Metadata-Version: 2.4
Name: toolwright
Version: 1.0.0a2
Summary: Self-expanding, self-repairing, human-correctable tool infrastructure for AI agents
Project-URL: Homepage, https://github.com/toolwright/Toolwright
Project-URL: Repository, https://github.com/toolwright/Toolwright.git
Project-URL: Documentation, https://github.com/toolwright/Toolwright#readme
Author: Tom Allicino
License-Expression: MIT
Keywords: agents,api,compiler,drift,har,mcp,openapi,policy,tools,traffic
Classifier: Development Status :: 4 - Beta
Classifier: Environment :: Console
Classifier: Intended Audience :: Developers
Classifier: License :: OSI Approved :: MIT License
Classifier: Operating System :: OS Independent
Classifier: Programming Language :: Python :: 3
Classifier: Programming Language :: Python :: 3.11
Classifier: Programming Language :: Python :: 3.12
Classifier: Topic :: Internet :: WWW/HTTP
Classifier: Topic :: Software Development :: Code Generators
Classifier: Typing :: Typed
Requires-Python: >=3.11
Requires-Dist: click>=8.1.0
Requires-Dist: cryptography>=43.0.0
Requires-Dist: httpx>=0.25.0
Requires-Dist: prompt-toolkit>=3.0.0
Requires-Dist: pydantic>=2.0.0
Requires-Dist: pyyaml>=6.0
Requires-Dist: rich>=13.0.0
Provides-Extra: all
Requires-Dist: mcp>=1.0.0; extra == 'all'
Requires-Dist: playwright>=1.40.0; extra == 'all'
Requires-Dist: textual>=0.40.0; extra == 'all'
Provides-Extra: dev
Requires-Dist: build>=1.2.0; extra == 'dev'
Requires-Dist: mcp>=1.0.0; extra == 'dev'
Requires-Dist: mypy>=1.5.0; extra == 'dev'
Requires-Dist: playwright>=1.40.0; extra == 'dev'
Requires-Dist: pytest-asyncio>=0.21.0; extra == 'dev'
Requires-Dist: pytest-cov>=4.0.0; extra == 'dev'
Requires-Dist: pytest>=7.0.0; extra == 'dev'
Requires-Dist: ruff>=0.1.0; extra == 'dev'
Requires-Dist: types-pyyaml>=6.0.0; extra == 'dev'
Provides-Extra: mcp
Requires-Dist: mcp>=1.0.0; extra == 'mcp'
Provides-Extra: packaging-test
Requires-Dist: build>=1.2.0; extra == 'packaging-test'
Requires-Dist: hatchling>=1.25.0; extra == 'packaging-test'
Provides-Extra: playwright
Requires-Dist: playwright>=1.40.0; extra == 'playwright'
Provides-Extra: tui
Requires-Dist: textual>=0.40.0; extra == 'tui'
Description-Content-Type: text/markdown

# Toolwright

> Give your AI agent any API. Safely.

Toolwright turns API traffic into governed MCP tools and keeps them working.
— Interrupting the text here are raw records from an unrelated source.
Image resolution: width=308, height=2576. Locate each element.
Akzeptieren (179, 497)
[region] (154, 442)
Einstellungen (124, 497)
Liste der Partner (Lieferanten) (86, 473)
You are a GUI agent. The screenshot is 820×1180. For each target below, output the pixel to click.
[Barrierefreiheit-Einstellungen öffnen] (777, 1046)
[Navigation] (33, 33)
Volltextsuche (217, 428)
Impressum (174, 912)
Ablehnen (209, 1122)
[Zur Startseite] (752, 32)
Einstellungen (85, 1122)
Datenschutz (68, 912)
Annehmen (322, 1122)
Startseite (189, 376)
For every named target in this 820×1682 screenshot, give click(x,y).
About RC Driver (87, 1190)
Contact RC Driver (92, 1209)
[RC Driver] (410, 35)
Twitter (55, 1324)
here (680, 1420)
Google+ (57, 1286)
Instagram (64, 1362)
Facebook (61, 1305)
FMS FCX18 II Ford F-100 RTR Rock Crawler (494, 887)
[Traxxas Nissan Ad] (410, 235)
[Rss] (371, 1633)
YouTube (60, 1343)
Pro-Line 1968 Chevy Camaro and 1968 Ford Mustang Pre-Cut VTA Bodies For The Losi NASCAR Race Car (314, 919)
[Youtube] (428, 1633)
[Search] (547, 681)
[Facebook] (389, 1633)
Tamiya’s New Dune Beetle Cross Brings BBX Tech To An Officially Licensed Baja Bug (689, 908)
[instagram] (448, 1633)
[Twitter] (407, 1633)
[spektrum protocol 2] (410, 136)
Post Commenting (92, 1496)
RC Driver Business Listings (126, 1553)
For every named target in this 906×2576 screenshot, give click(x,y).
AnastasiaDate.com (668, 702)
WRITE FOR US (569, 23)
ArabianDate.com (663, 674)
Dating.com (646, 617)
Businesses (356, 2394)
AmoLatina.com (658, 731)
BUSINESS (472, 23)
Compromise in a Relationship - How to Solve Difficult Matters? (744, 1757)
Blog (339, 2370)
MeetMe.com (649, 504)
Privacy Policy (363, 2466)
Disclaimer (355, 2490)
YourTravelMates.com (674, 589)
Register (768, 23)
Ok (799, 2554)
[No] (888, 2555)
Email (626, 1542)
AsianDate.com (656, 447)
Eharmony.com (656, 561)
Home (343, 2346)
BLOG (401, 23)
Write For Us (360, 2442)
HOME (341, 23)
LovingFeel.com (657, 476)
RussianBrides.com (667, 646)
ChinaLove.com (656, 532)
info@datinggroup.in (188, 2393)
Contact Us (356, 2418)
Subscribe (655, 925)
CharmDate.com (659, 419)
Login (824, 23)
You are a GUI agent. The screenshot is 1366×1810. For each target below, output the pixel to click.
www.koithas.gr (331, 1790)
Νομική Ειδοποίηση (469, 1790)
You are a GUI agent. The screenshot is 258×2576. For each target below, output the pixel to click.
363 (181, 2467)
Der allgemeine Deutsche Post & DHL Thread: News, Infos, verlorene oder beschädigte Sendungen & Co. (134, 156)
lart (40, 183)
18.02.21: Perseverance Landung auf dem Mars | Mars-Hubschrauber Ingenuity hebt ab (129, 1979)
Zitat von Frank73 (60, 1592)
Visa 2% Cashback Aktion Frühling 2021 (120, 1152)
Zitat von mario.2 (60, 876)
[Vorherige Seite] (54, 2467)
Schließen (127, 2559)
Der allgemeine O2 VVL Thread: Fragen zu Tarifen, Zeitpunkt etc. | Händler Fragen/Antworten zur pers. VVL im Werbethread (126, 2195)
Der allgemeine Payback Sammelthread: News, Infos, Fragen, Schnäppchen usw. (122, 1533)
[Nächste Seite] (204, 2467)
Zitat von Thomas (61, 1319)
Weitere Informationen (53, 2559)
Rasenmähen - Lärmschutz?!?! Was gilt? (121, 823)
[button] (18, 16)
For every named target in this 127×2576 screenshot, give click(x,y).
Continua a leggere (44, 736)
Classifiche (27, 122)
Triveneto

Point it at an OpenAPI spec, a HAR file, or a live web app; it compiles typed tool definitions, classifies every tool by risk, and serves them through an MCP server that enforces approval gates, circuit breakers, and behavioral rules at runtime. Your credentials are automatically redacted from captured traffic. Nothing runs without your explicit sign-off.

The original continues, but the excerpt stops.